One could also decrease the frame rate. This is done by removing frames from a video; while this loses quality, if the video isn’t particularly fast it shouldn’t be particularly noticeable.

More modern algorithms can use predictive algorithms. If I take a picture of your face frowning and a picture of your face smiling, a decent algorithm could probably predict how you got there. This is done by the use of “motion vectors.” When you’re changing faces, a lot of your body doesn’t move very much. If I record *only the changes in the frame,* I can encode a lot less data because your body isn’t moving. This means that each frame after the first one contains a lot less information, because not the entire image changes.

So, first a bit of math. 138 minutes of 1080p HD video at 1.2 gigabytes would be around 1 megabit per second of data (note bits vs bytes). That’s quite low. I would not want to watch, say, a hockey or football game at that bit rate.

Which brings us to the secret sauce: motion compensation. If you look at each individual frame of the video and imagine it as an image on a web site, yes the video would be absurdly large or have horrible image quality at these file sizes. However what you must realize is that a video is many many images in a row. In fact if you took 2 consecutive frames from a video, they will be very similar to each other. Most video playback is done by retaining the last few frames of the video, and the data received makes use of that information. Having a working image to start with and then modifying it for the next frame consumes *far* less file space than starting from a blank canvas and drawing a new picture from scratch.

Which is why I bring up sports games. More motion over more of the image means more data is needed for the video to describe the changes, and sports tends to involve a lot of stuff moving and big camera sweeps and it takes data to describe all those image updates. On the other hand a video of a person sitting there looking at a camera (eg: the news) has much less motion and so fewer bits are needed to describe the changes to the picture.

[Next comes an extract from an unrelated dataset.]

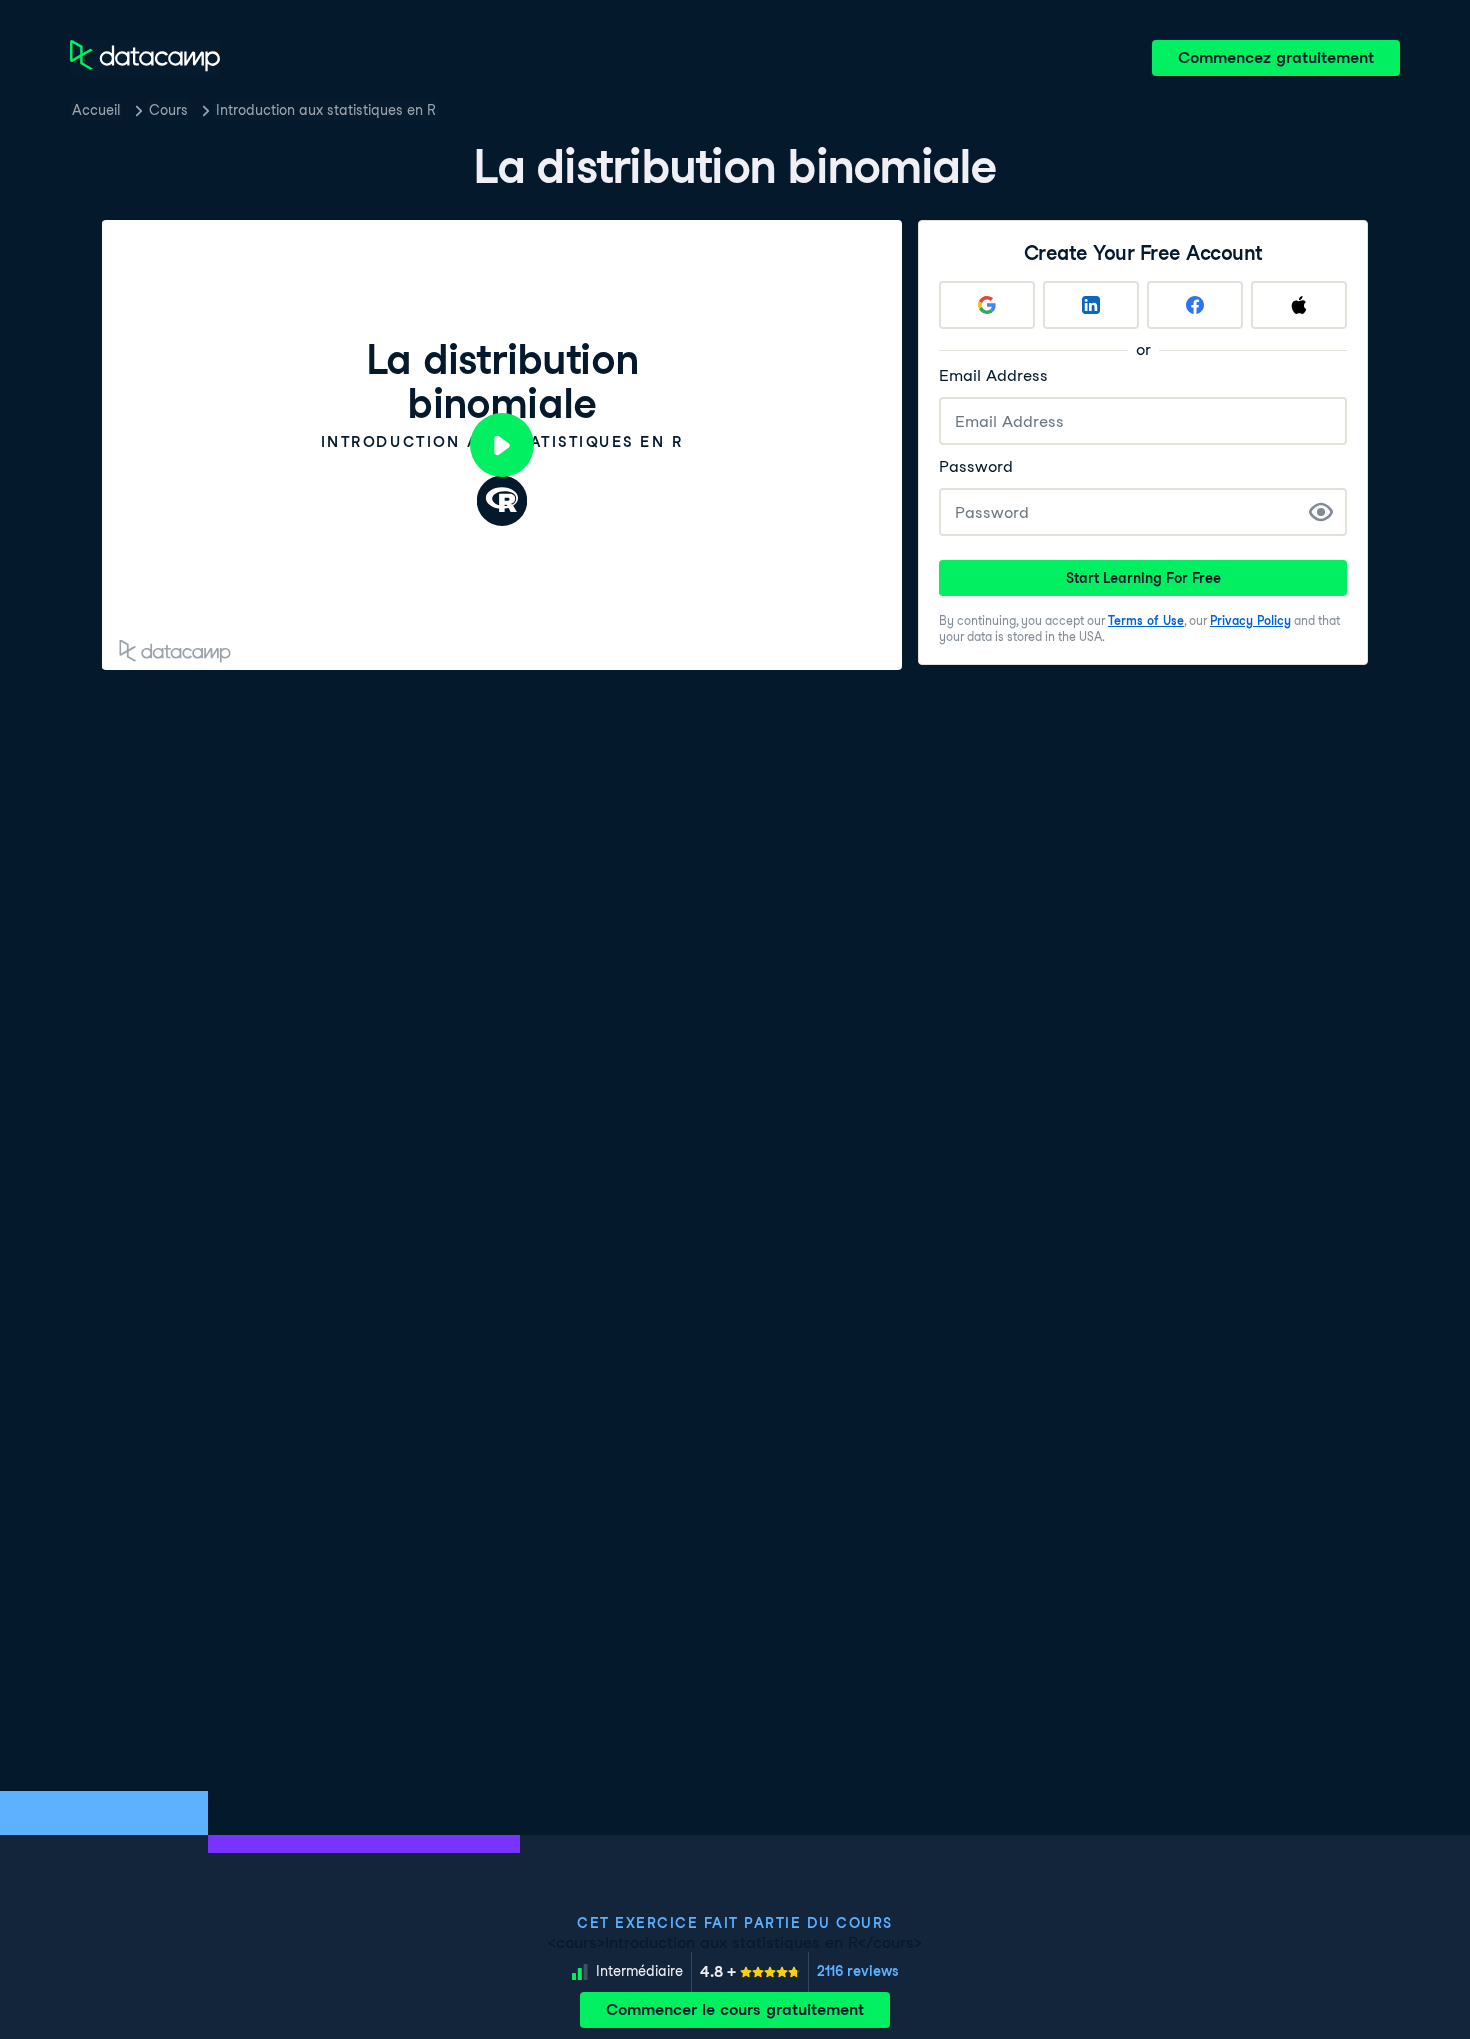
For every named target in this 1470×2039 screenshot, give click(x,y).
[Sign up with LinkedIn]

Of course, if you don’t mind a poor quality image, you can just blur the heck out of the image. This makes the image description much simpler since it’s just colour blobs rather than intricate details. When the bit rate is set too low for encoding this is what can happen. Extreme amounts of motion – eg confetti dropping from the sky where each individual piece tumbles a bit differently – can ruin the image quality as any limit on how big the file can be is a problem when there’s *so much stuff moving independently at once* that it can’t be processed reasonably.

Human vision is actually a lot worse than we think. Video compression gets rid of details in the video that we aren’t likely to notice, and is able to shrink down the file size enormously that way.

For instance, we are much better at seeing the colors red and green than we are at seeing blue. If you watch just the blue color data from a compressed movie, you will find it is very blurry and low resolution, while the green and red data is more detailed.

Another example is that humans are much better at seeing light vs. dark rather than different shades of color. Compressed video retains a lot of information on the light/dark in the picture, while it minimizes the amount of color information stored.

Lastly, you can use tricks like only storing data of parts of the image that change. If the background remains the same, you only have to store that data once. This only works for scenes with small amounts of motion. If you watch heavily compressed videos, you will see that still scenes of people talking are often much more detailed than blurry action scenes where the whole screen is in motion.